The app has the following features.

  • Detects 14 classes of objects
  • Highlights stop signs and traffic lights, including their indication states
  • Displays the current speed

By default, the app displays bounding boxes, labels, and the speed. In settings, you can enable or disable displaying any of those options.. In addition to these features, you can adjust the object detector’s IOU threshold and confidence threshold in the settings.

How to use

This app requires XCode to install. To get started, clone this repository, open the project with DriverAssistant.xcodeproj and build it. Then connect your iPhone and select your iPhone under "device" in XCode and install the app. Make sure you select a valid profile under Signing & Capabilities, otherwise the app won’t compile.

Implementation details

The following are details regarding the implementation. The figure shows the different steps and how they relate to each other.

Overview

Label data

For the project we generated COCO Traffic, a subset of the COCO dataset with the traffic lights relabelled with the indication states. The result is a dataset with 14 classes relevant to traffic scenes.

Developing the object detector

We use a yolov5s model which we trained for 75 epochs on the data. We did not evaluate the model on an independent test set which is why we don’t quantify the performance here.

Using a CoreML model in the app

This section is for those interested in modifying the app.

Exporting the YOLOv5 model into CoreML

Although there is an export function provided by Glenn Jocher and the YOLOv5 team, the trace function used in it does not export many of the post-processing steps such as adjusting the coordinates to be relative to the image rather than the grid cell. Fortunately, Leon de Andrade and Dennis Post (Thank you very much) have provided a repo to export the YOLOv5 model with all of these post-processing steps here.

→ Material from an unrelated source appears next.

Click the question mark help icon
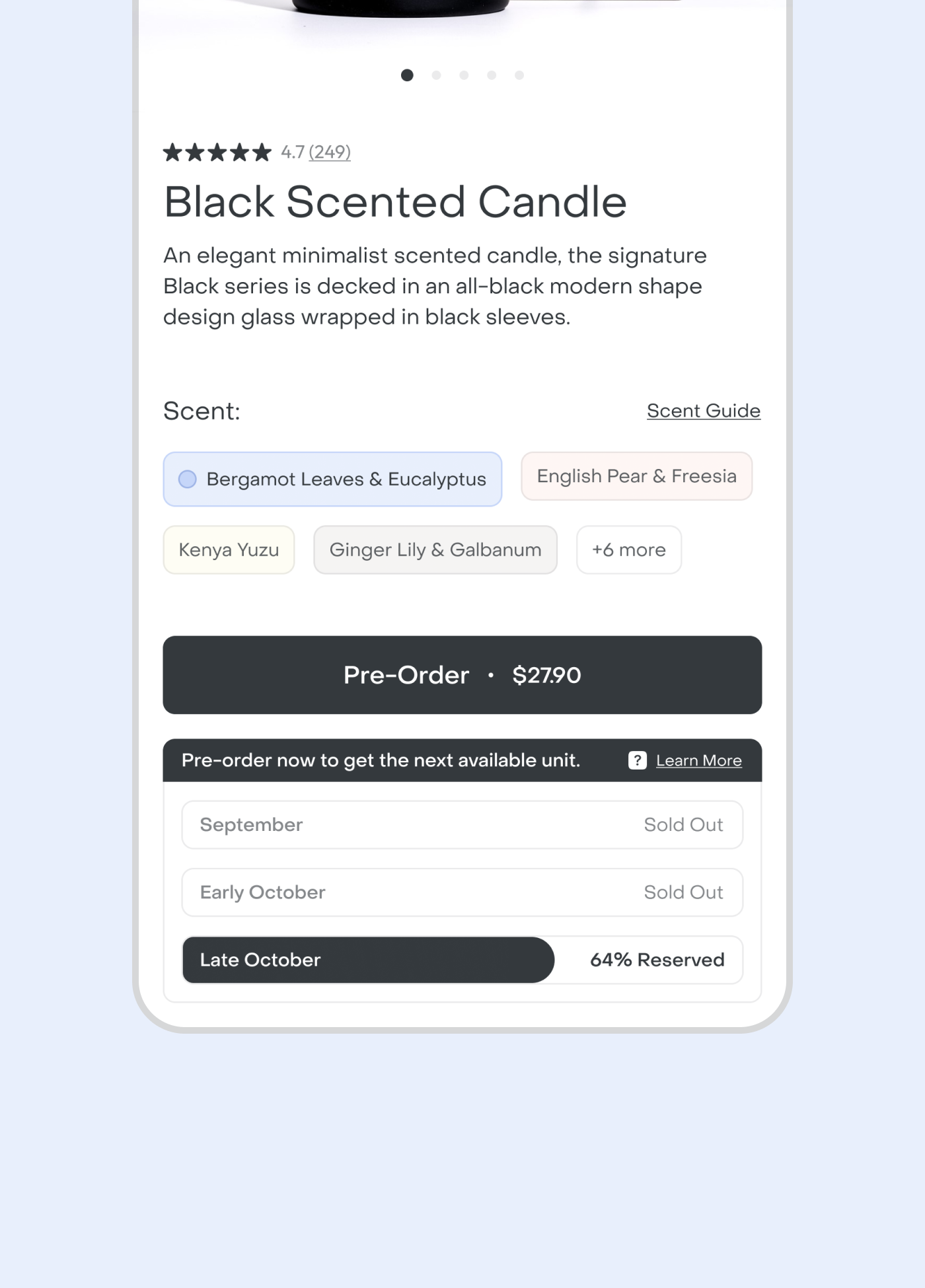 point(637,760)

We have used their repo to export our model with some minor modifications. An older version of YOLOv5 (v4.0) has been provided with this repo for your convenience. The following instructions are based on the original repo by Leon de Andrade.

To export the model into CoreML, install poetry. Poetry is used to install the required libraries to export the model. Export it by navigating to the export/yolov5-coreml-tools folder and then using the following command

$ poetry install

CoreML tools only works for certain versions of PyTorch, so the following commands may be preferred

$ pyenv install 3.8.6
$ pyenv global 3.8.6
$ poetry install

In the src/coreml_export/main.py folder, you may want to change some of the variables such as

  • classLabels -> A list of the names of the classes. In COCO, there are 80 classes.
  • anchor -> This depends on the YOLOv5 model that you are using (x, m, l, xl). This can be found in the "yolo.yml" file
  • reverseModel -> Some models reverse the order of the anchors and strides, so this is used to quickly switch reverse their order.

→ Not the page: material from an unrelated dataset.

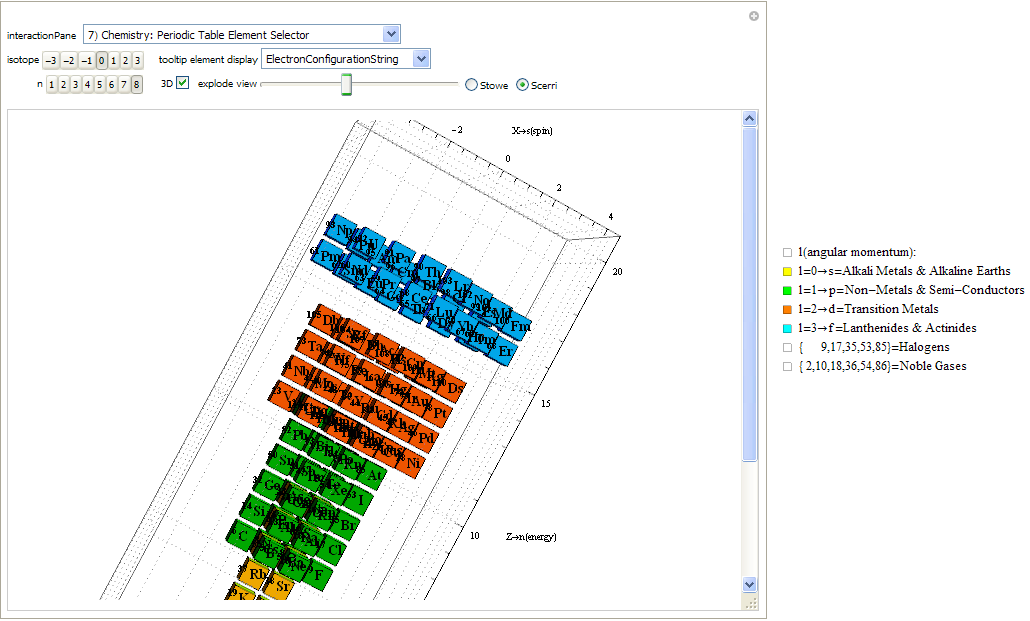The width and height of the screenshot is (1030, 621).
Task: Set isotope to 0
Action: point(102,60)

Then you may paste your .pt network model in the yolov5-coreml-tools folder. To finally run the export program, you may use the command

$ poetry run coreml-export --model-input-path <path to .pt file>

And you can use the -h flag to get a list of the optional arguments for your export. The model will save your exported model in the output/models folder.

Integrating the model into Swift

Once the exported model has been added to the project, you have to call it with the VNVisionRequest.

Apple provides an example for an object detection app. To use it with your own model, you might have to adjust the geometric transformation. For more details on these transformations see here.